Task statement :: Identify each line in the entries below that contains the word "ellipsis", and copy those lines.

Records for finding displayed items
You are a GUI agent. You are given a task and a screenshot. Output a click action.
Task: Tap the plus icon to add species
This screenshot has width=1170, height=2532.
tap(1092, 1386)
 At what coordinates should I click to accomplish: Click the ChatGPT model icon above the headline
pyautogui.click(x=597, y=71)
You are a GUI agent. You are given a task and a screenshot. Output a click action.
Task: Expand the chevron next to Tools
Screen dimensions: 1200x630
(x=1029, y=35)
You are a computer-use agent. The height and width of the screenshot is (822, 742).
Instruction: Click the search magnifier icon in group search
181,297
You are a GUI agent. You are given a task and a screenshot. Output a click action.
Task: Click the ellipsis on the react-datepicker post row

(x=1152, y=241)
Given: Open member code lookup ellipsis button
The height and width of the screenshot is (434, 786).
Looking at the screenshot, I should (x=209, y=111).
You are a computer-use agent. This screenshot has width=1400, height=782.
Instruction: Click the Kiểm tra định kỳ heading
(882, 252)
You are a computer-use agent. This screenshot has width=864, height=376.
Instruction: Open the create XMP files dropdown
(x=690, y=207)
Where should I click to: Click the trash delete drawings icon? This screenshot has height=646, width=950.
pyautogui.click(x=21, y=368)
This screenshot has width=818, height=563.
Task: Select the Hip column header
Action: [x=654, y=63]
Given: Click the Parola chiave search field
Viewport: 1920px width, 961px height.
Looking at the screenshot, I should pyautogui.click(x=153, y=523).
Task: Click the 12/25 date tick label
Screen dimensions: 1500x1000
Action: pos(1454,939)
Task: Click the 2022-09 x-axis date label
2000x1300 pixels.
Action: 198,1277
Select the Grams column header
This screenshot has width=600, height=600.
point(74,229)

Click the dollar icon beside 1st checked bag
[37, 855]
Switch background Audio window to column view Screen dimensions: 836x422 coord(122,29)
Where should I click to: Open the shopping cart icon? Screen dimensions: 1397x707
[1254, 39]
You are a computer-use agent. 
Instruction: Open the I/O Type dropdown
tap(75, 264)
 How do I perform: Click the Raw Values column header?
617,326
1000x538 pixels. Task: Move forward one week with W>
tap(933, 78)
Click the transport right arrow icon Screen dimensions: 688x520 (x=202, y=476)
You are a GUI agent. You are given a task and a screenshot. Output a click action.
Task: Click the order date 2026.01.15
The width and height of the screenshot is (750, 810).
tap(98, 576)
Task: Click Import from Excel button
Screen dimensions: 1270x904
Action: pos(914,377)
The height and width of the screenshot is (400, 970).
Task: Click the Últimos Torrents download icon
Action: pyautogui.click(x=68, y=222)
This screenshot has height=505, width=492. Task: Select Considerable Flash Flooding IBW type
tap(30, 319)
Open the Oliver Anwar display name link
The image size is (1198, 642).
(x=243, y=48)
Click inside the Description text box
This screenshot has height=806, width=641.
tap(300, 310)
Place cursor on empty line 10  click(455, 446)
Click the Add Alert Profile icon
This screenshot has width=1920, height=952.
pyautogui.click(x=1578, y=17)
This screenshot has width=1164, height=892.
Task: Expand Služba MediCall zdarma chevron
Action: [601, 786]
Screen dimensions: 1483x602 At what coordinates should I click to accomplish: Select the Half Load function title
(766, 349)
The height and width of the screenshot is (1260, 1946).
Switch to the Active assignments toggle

Result for this exercise ::
Task: Click the ellipsis on the react-datepicker post row
Given: Open member code lookup ellipsis button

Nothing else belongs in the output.